The beginning of a new year always offers a sense of the possibilities, the promise of what is to come, the excitement of a new, fresh start.
It also raises questions about the future. For me, as an educator, the most salient question is “How do we prepare motivated, dedicated learners to meet the unforeseen challenges of tomorrow?”
In many ways, education is the means by which we overcome the fear of the unknown. More than 40 years ago, Jean Piaget, a Swiss psychologist known for his work on child development, declared that “the goal of education is not to increase the amount of knowledge but to create the possibilities for a child to invent and discover, to create people who are capable of doing new things.” Invent. Discover. Create.

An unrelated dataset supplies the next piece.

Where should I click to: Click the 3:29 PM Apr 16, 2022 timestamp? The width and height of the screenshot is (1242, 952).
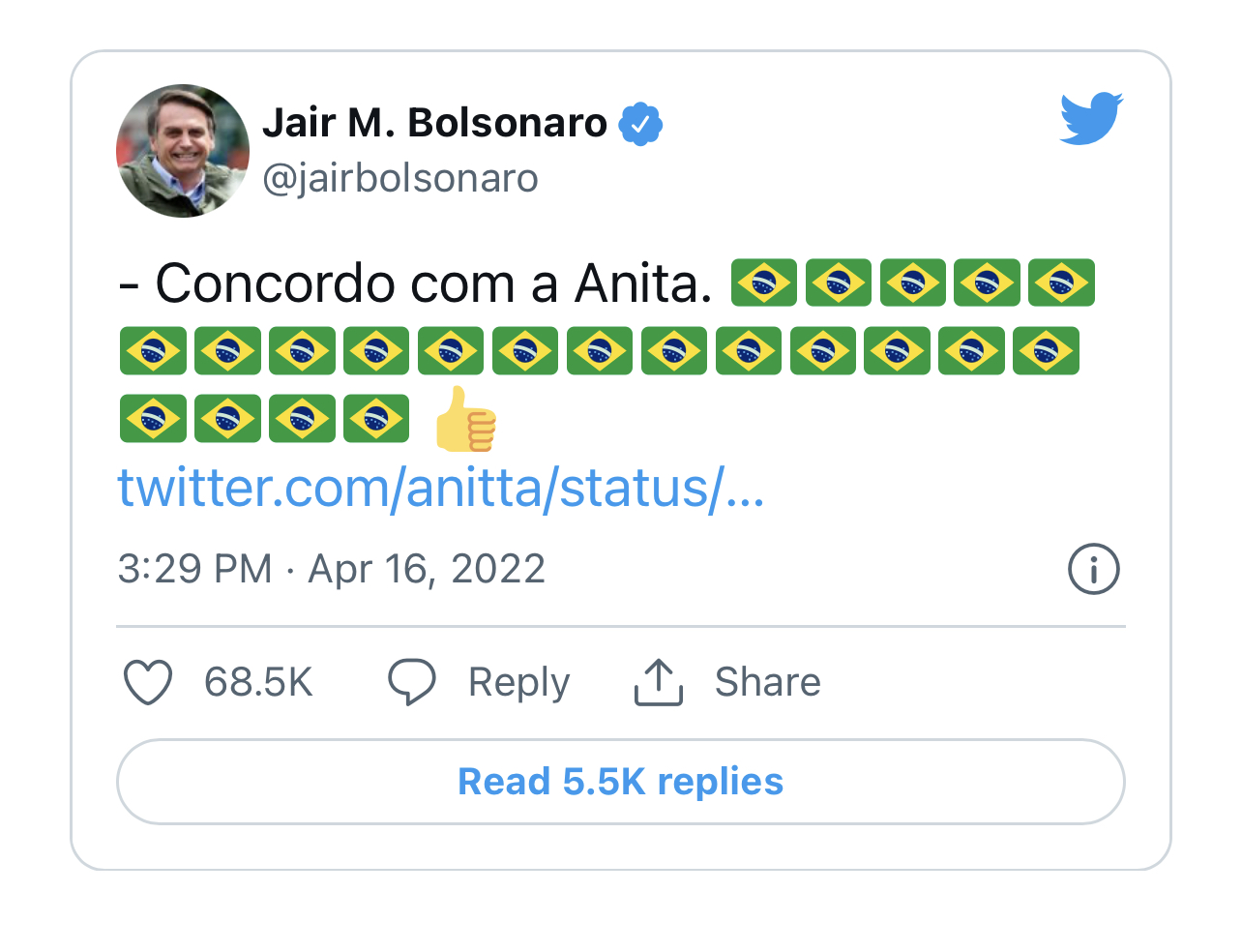[331, 569]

Peter Drucker, Austrian-born American management guru, put a 21st century lens on Piaget’s mantra when he declared “the only skill that will be important in the 21st century is the skill of learning new skills. Everything else will become obsolete over time.”
No other generation in American history has faced such an accelerated pace of change, and this reality makes a Walker education invaluable. Our curriculum, from Early Learners to 12th Grade, is specifically designed to facilitate the growth of “curious young learners into critically thinking, individually expressive, confidently collaborative, and admirably honest young adults thoroughly prepared for the intellectual and relational challenges of college and life.” (Walker Promise Statement)

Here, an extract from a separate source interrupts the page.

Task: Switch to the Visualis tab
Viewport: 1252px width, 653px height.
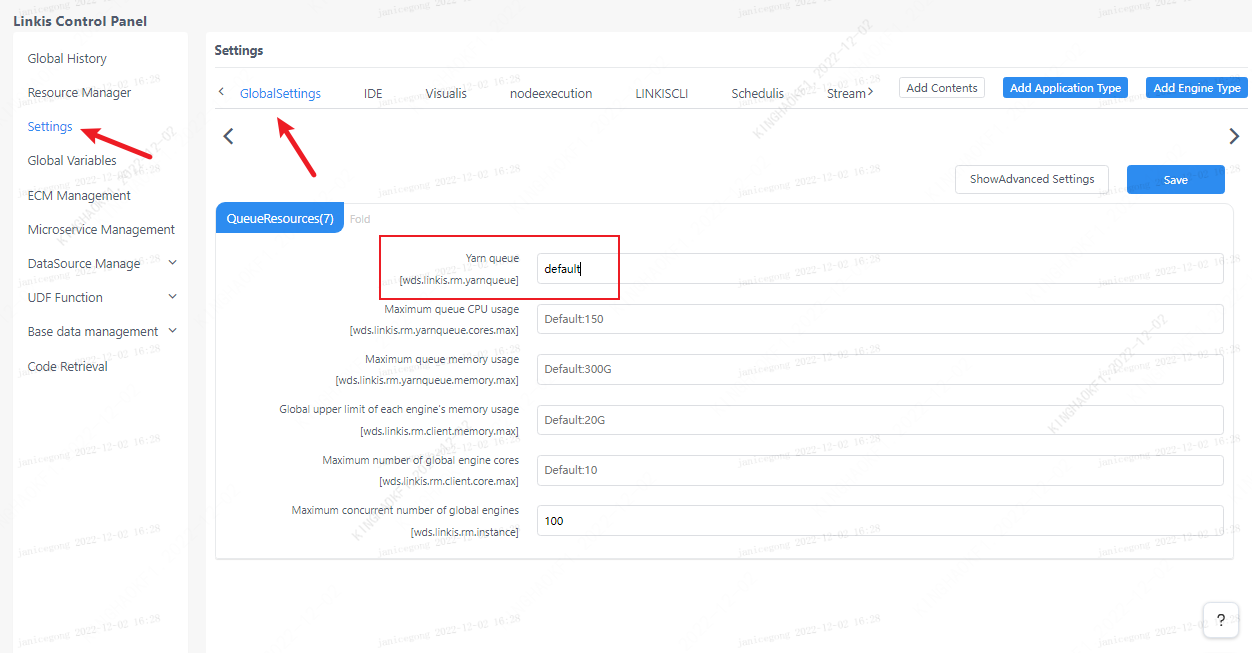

Inventors, creators and explorers all have several things in common – a spirit of inquiry, a willingness to take risks, the ability to persevere through failure and/or mistakes and the support of others. It is vitally important that educators and parents work together to create the conditions, at school and at home, that foster the development of these lifelong learning traits.
Last fall, Psychologist Rob Evans challenged our community to look at our challenge as parents and educators this way: “Rather than focus on preparing the path for the child, we should prepare the child for the path.” Doing so will ensure that our children embrace the challenges of tomorrow with confidence, knowing they possess the skills to adapt to an unforeseen tomorrow.